Cell therapy also had a place in cardiovascular diseases with Celyad’s C-Cure. Celyad (Belgium) has a platform to derive cardiopoietic cells from a patient’s bone marrow. After this procedure, the cells were reinjected into the patient’s heart and differentiate into normal heart cells.

celyad_cardiopoiesis_c-cure_chart1
Process of C-Cure therapy, including extraction of patient’s stem cells, expansion, in vitro differentiation, heart injection and cardiac regeneration. (Source: Celyad)

Now, topline results of C-Cure’s Phase III trial (CHART-1) were just published, but they don’t look great. The therapy didn’t meet the trial’s primary endpoint: a statistically significant improvement of outcome for patients with chronic advanced ischemic heart failure. This condition affects the blood flow and can lead to heart attack.

Lack of significant results can be particularly problematic for cell therapies. Because of their high price, the reimbursement can be harder if the clinical data are not significant enough.

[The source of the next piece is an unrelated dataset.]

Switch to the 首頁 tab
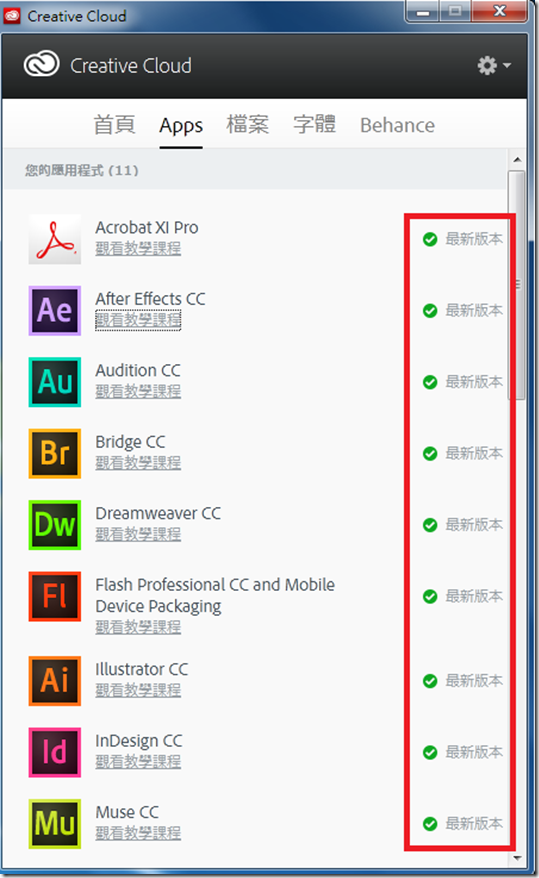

However, there may still be hope for C-Cure. Celyad reports that a positive trend was clearly identifiable, and the effect of the therapy was significant in a subset of the trial’s patients.

This subset was segmented by End Diastolic Volume (EDV), the volume of blood in a ventricle just before the heart contracts (systole). This subset represents 60% of people in the study (144 out of 240).

These are only topline results of the study, and the details will be communicated at the ESC (European Society of Cardiology) in August in a “late breaking” presentation.

cardiac_cycle_end_diastolic_volume
Diagram of heart during systole (CC 3.0 Wapcaplet, Reytan, Mtcv) and diagram of cardiac cycle events (CC 2.5 DanielChangMD/DestinyQx)

Based on these positive parts of the results, Celyad plans to go forward with an application for EMA‘s marketing approval. C-Cure would target the same type of patients that have shown significant improvement and for whom current treatment options are limited.

There are also plans for a second Phase III trial in the US, for which Celyad is now seeking partnerships.

The announcement made Celyad’s stock fell by 40% on the Euronext Brussels and 31% on the NASDAQ. Clearly, the news spooked investors.

celyad_stock_chart1_c-cure
Celyad’s stock on Euronext Brussels in the last 5 days. (Source: Google Finance)

However, Celyad has other assets, namely its promising program in CAR-T (which was discussed during Refresh). While it’s still in Phase I trials, Celyad had already reshuffled its organisation to focus on oncology.

Celyad holds key patents on the CAR-T field and has a unique expertise from conducting a Phase III in cell therapy (one of the most advanced in Europe so far). The CAR-T program was also one of the main reasons why Celyad successfully IPOed on the NASDAQ and raised over $100M.

All in all, this news is obviously a bad news for the company, but it’s not yet time to jump ship.